It is no secret that shifts happen in careers when becoming a parent. However, the extent of this varies across many parents. To understand this further, Careering into Motherhood conducted a survey on working parents, which goes into detail on working mothers.
The survey that was conducted with 2,152 working mothers with children under 18 years old found various insights on how becoming a mother has affected careers. Among them, concerns around work flexibility, career opportunities and work routines arose.
Balancing work and family has never been easy, which has caused working parents to adjust both sides.
Adjusting Work Routines
The survey found that 89% of the mothers have changed their work routines since becoming a mother. Time restrictions due to childcare are some of the many reasons why patterns have changed significantly.
In conversation with Tessa Harris, Senior Employment Lawyer at Redmans Solicitors, she admitted that her working hours are now more restricted since becoming a mother. “My time to get my son means I have to finish work slightly earlier, which means that I have to effectively condense my hours, so my lunch times are shorter,” she said.
“Fake” Flexibility for Working Mothers
Flexible working has become a more common option since the pandemic. This meant many working parents are now able to adopt more flexible working hours to accommodate childcare. The UK Government has also concluded a consultation on flexible working, allowing employees to request flexibility from day one of employment instead of the current requirement of at least 26 weeks.
However, many working mothers feel like the flexibility that they are given by their employers has resulted in “fake” flexible working. The survey found that 40% of working mothers complete work-related tasks outside of working hours.
Despite having flexible or reduced working arrangements, many working mothers are still expected to do work equivalent to full-time. Although 92% of working mothers say that their employers are open to flexible working, this does not mean that the amount of work is also adjusted.

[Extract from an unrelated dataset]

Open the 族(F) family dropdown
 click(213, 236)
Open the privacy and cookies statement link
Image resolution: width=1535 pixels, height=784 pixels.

“In my previous jobs there has definitely been an expectation that regardless of my hours, being ‘part-time’ worker, I’m still expected to be actually fulfilling a full-time role,” said Harris when asked about her experience with “fake” flexible working. Further, she mentioned that the more senior you are the higher your expectations are – regardless of working hours and arrangements.
What Needs to be Improved
Currently, economic inactivity among working-age adults continue to become a concern since the beginning of the pandemic. It is believed that balancing home and work is a major driving factor for this phenomenon. Many are saying that if support for working mothers does not improve, it will drive working mothers out of employment.
When asked about what she would like to see happen to improve support for working parents, Harris mentioned that better childcare support is needed. Currently, the UK only offers 30 hours of free childcare for children in England between 3-4 years old. As a mother of a child under three, Harris must work around her schedule to ensure proper childcare. Lowering the age to 2-4 years old is believed to be a significant help for working mothers like her.
Additionally, support for working mothers with flexible or reduced working hours is also needed. To ensure fairness, employers must acknowledge that with these arrangements, expectations must also be adjusted. It is unfair to expect employees working reduced hours to be able to fulfil the amount of work of full-time workers.
Overall, more education and training regarding working parents are needed. Employers must deliver the right practices to support working parents. Helping employees reach that work-life balance will increase employee retention and maintain talent within the company.